(Dataset entries)
________

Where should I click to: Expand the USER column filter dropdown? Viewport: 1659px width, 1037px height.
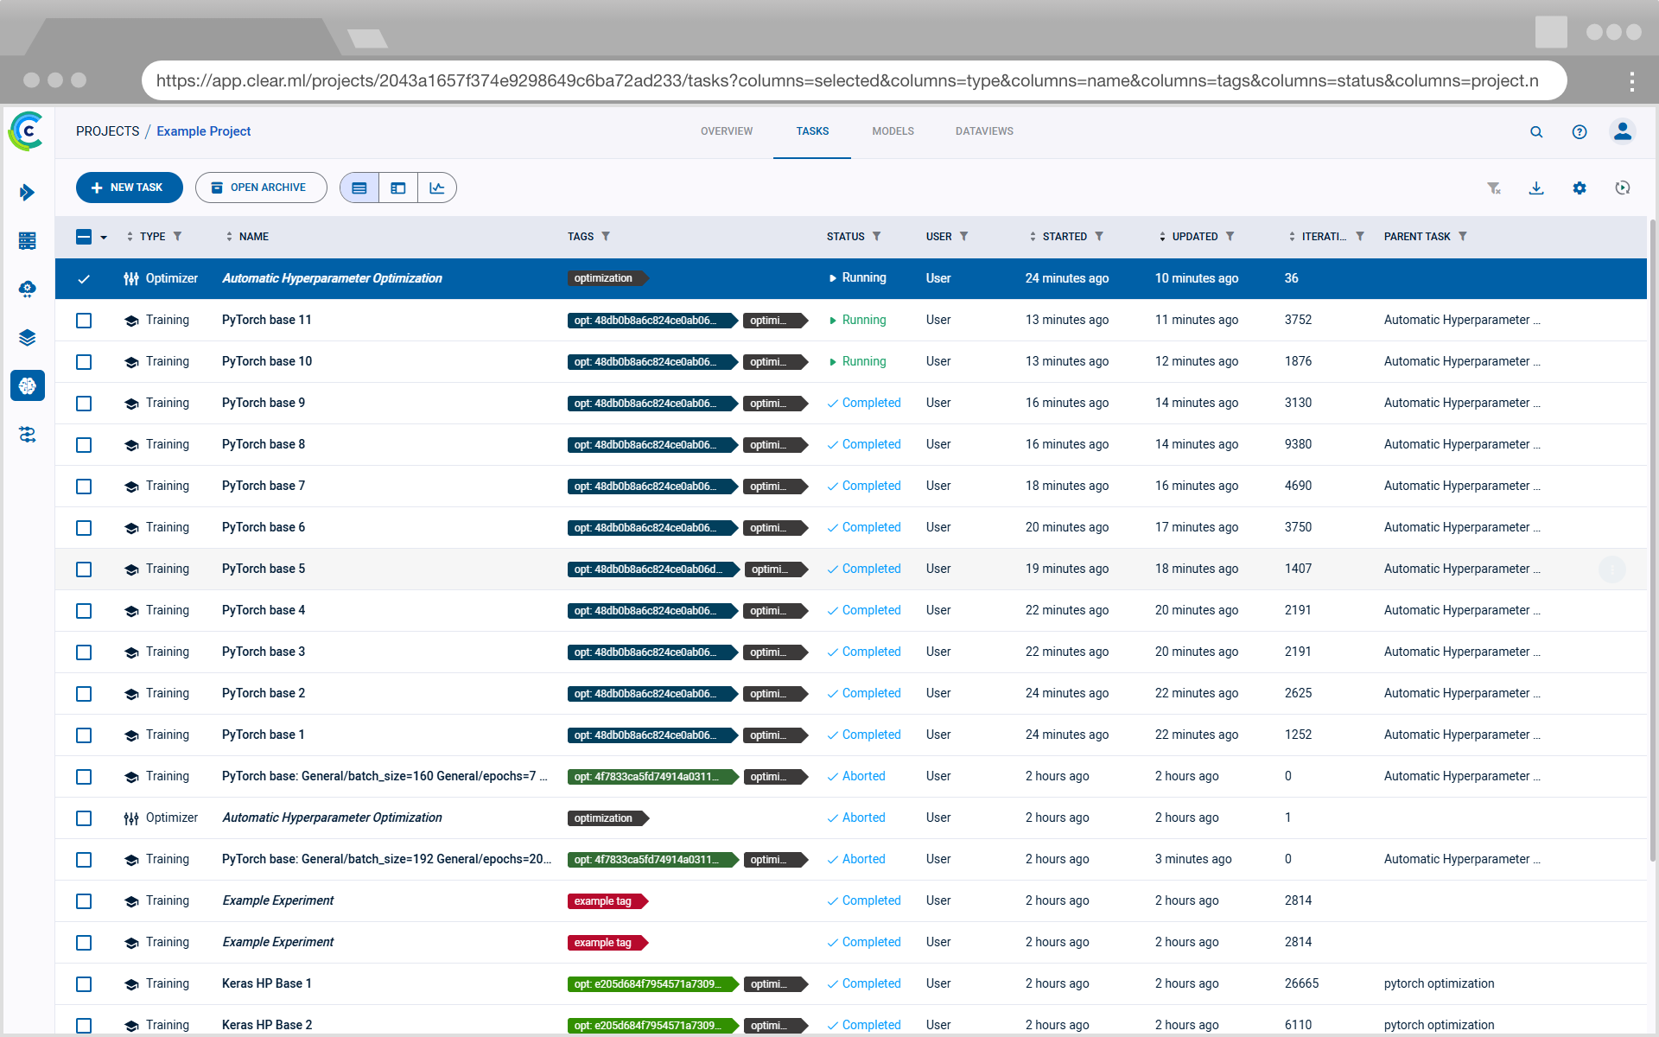point(962,237)
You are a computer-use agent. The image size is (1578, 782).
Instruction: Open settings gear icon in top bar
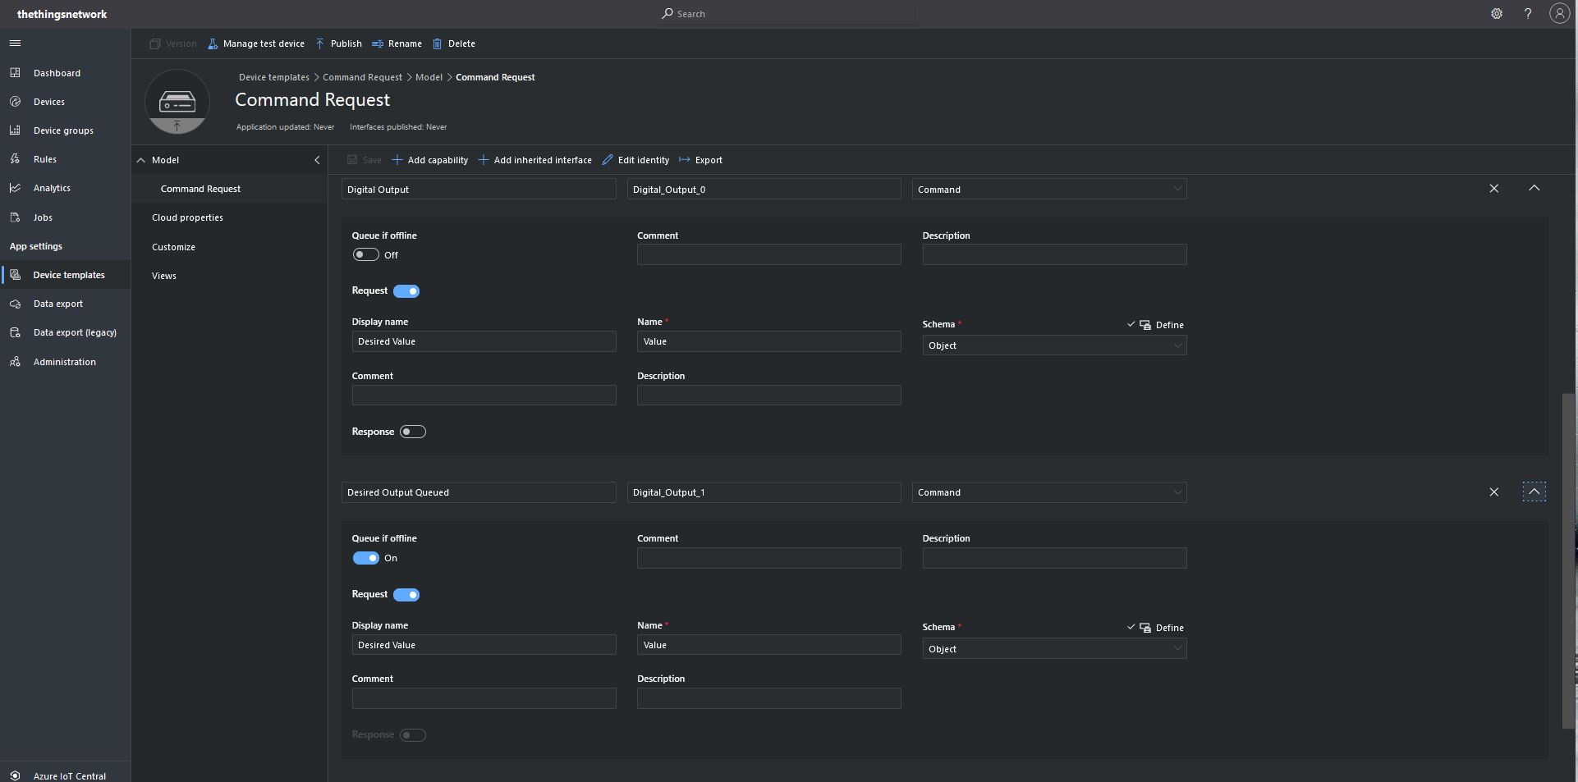[x=1497, y=14]
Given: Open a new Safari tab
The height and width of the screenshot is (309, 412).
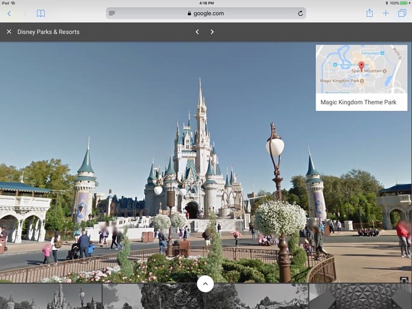Looking at the screenshot, I should [x=385, y=13].
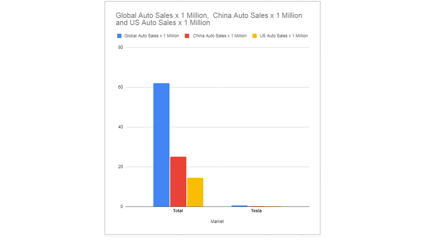This screenshot has width=430, height=242.
Task: Select the US Auto Sales legend label
Action: (x=283, y=36)
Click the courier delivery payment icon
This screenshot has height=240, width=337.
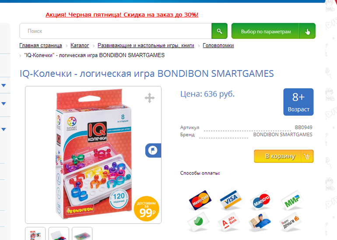click(x=260, y=222)
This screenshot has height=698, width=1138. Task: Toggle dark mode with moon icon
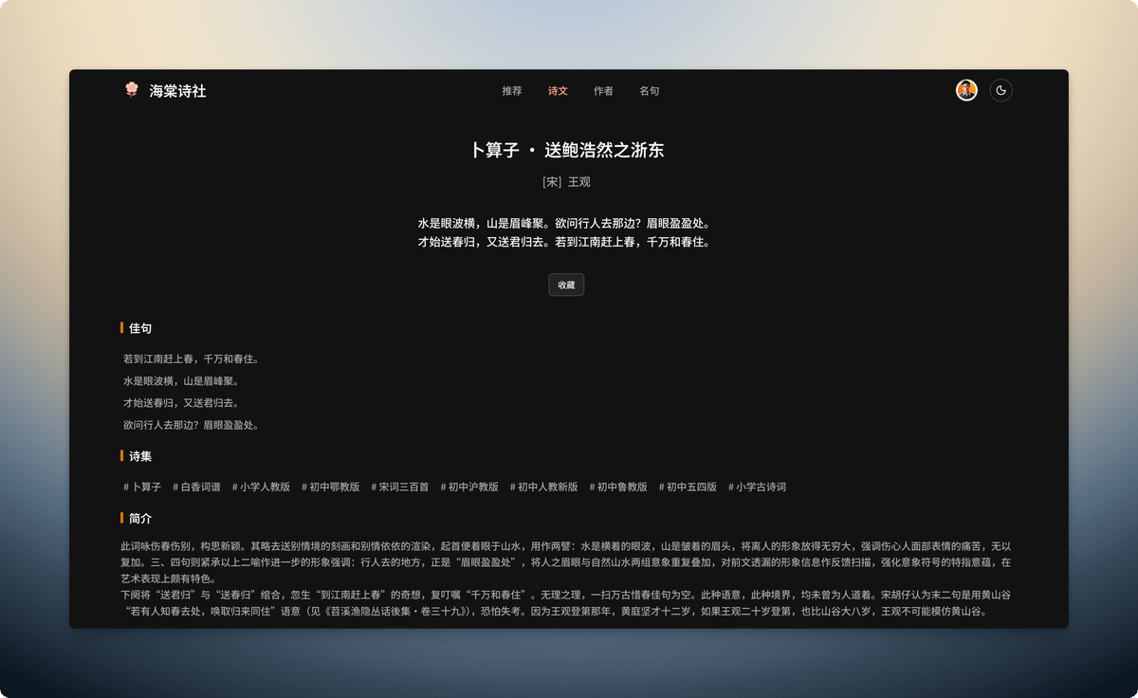click(1000, 90)
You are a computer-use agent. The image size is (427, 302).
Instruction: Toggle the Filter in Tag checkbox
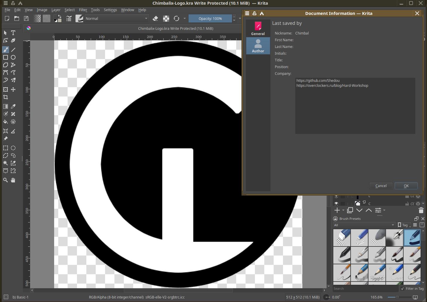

________

• _YOUR GOAL_
The task calls for repeating each line above exactly while excluding the pictures.

• _TASK SOLUTION_
Where should I click to: Expand the USER column filter dropdown? Viewport: 1659px width, 1037px height.
point(962,237)
You are a computer-use agent. The image size is (1578, 782).
Instruction: Open settings gear icon in top bar
[x=1497, y=14]
Given: Open a new Safari tab
The height and width of the screenshot is (309, 412).
Looking at the screenshot, I should [x=385, y=13].
This screenshot has width=430, height=242.
Task: Select the US Auto Sales legend label
Action: (x=283, y=36)
Click the courier delivery payment icon
This screenshot has height=240, width=337.
click(x=260, y=222)
This screenshot has height=698, width=1138. Task: Toggle dark mode with moon icon
click(1000, 90)
You are a computer-use agent. The image size is (427, 302).
Instruction: Toggle the Filter in Tag checkbox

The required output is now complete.